**BRANO FORNITO**

================================

Poche imprese moderne trainano l’agricoltura

Indagine censis confagricoltura

L’innovazione e il coraggio imprenditoriale sono il comune denominatore delle aziende che meglio sanno affrontare il mercato. I problemi maggiori nascono però dalle inefficienze del sistema

«C’è un nucleo vitale che proietta l’agricoltura italiana in avanti, si tratta di una minoranza trainante che ha adottato la cultura moderna di fare impresa e di gestire un’azienda agricola». Federico Vecchioni intende concentrare le attenzioni di Confagricoltura sulle imprese agricole che guardano al futuro con coraggio e spirito imprenditoriale. «L’obiettivo – prosegue Vecchioni – è quello di individuare modelli ed esempi che hanno saputo superare con successo le evoluzioni economiche e politiche avvenute nel recente periodo, e inoltre di suggerire modalità per prepararsi ad affrontare il mercato nel prossimo periodo».
In vista del Forum nazionale «Futuro fertile», che si svolgerà dal 22 al 24 marzo prossimi a Taormina, Confagricoltura ha voluto analizzare un campione di 302 imprese agricole caratterizzate da accentuati livelli di innovazione e capaci di esprimere articolate strategie di mercato. Il campione studiato ha come riferimento un universo di 490.000 imprese agricole italiane con un fatturato superiore a 10.000 euro. Sono queste le aziende che producono il 90% del valore aggiunto dell’agricoltura, anche se costituiscono solo un quarto delle aziende censite dall’Istat, pari a 1.830.000, e circa la metà delle 960.000 aziende iscritte alle Camere di commercio.

================================

**DATI RACCOLTI**
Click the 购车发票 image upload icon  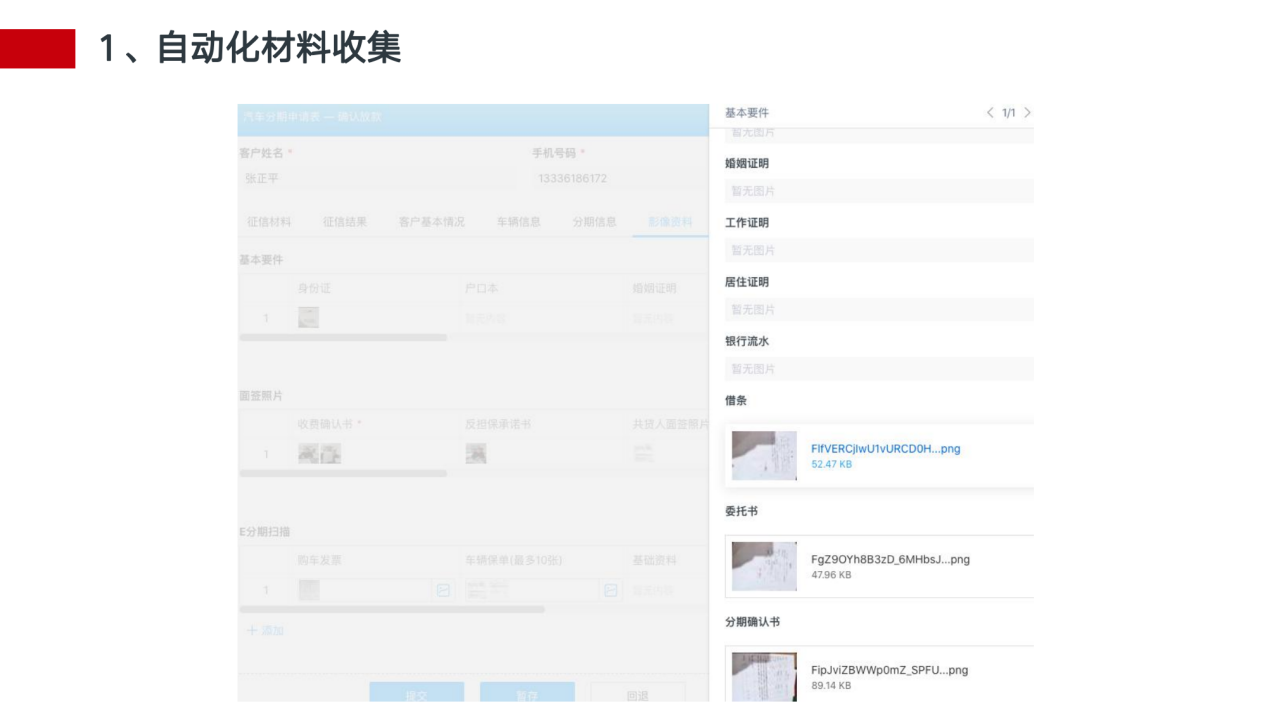click(x=444, y=590)
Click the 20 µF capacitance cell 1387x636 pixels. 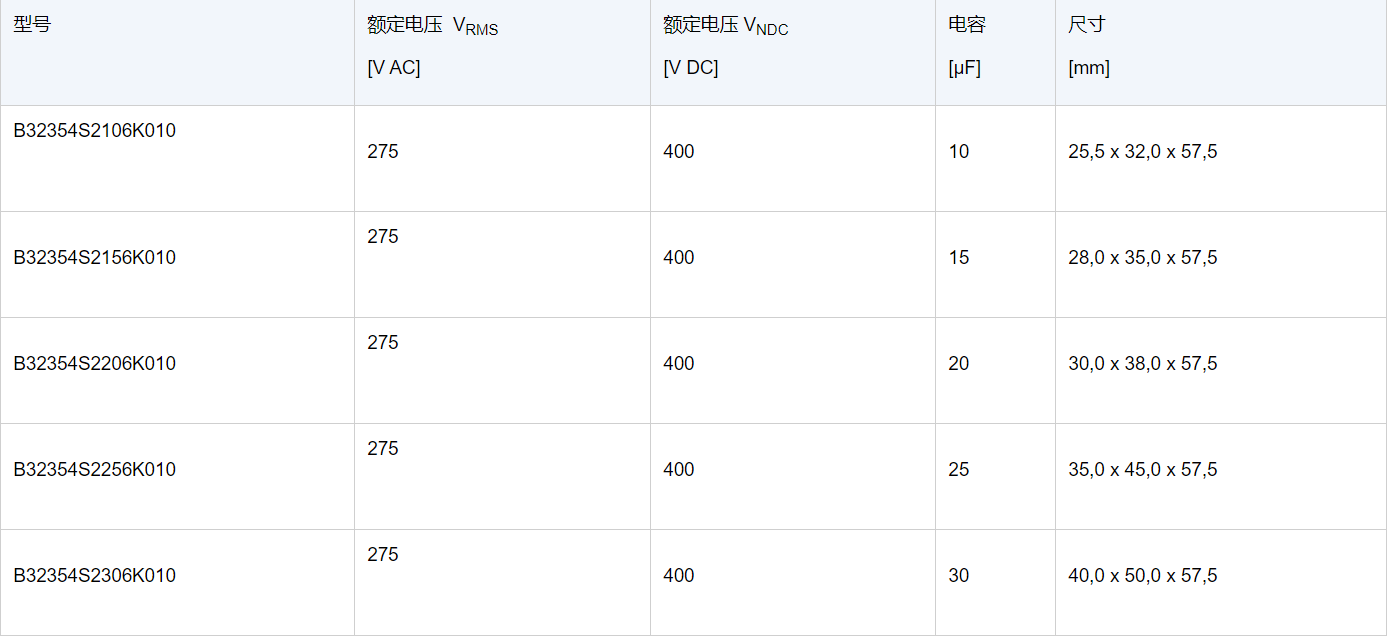(x=959, y=364)
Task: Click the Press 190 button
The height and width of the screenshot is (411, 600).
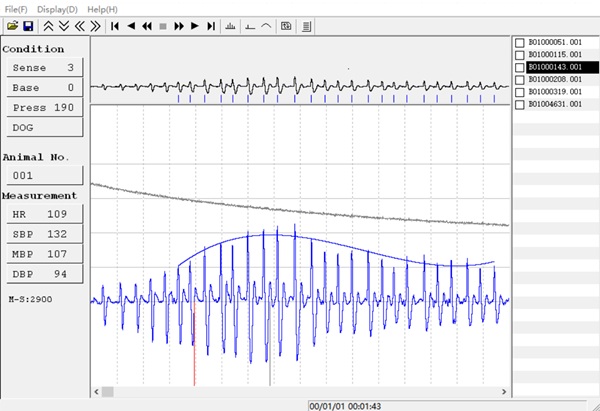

================================

**COMPITO 1**
Nel brano sull'indagine Censis Confagricoltura, in quale città si terrà il Forum nazionale «Futuro fertile»?
**COMPITO 2**
Trascrivi di nuovo, dal brano sull'indagine Censis Confagricoltura, il tratto che va da «In vista del» fino a «Camere di commercio.».

**SOLUZIONE ESERCIZIO 1**
A Taormina.

**SOLUZIONE ESERCIZIO 2**
In vista del Forum nazionale «Futuro fertile», che si svolgerà dal 22 al 24 marzo prossimi a Taormina, Confagricoltura ha voluto analizzare un campione di 302 imprese agricole caratterizzate da accentuati livelli di innovazione e capaci di esprimere articolate strategie di mercato. Il campione studiato ha come riferimento un universo di 490.000 imprese agricole italiane con un fatturato superiore a 10.000 euro. Sono queste le aziende che producono il 90% del valore aggiunto dell’agricoltura, anche se costituiscono solo un quarto delle aziende censite dall’Istat, pari a 1.830.000, e circa la metà delle 960.000 aziende iscritte alle Camere di commercio.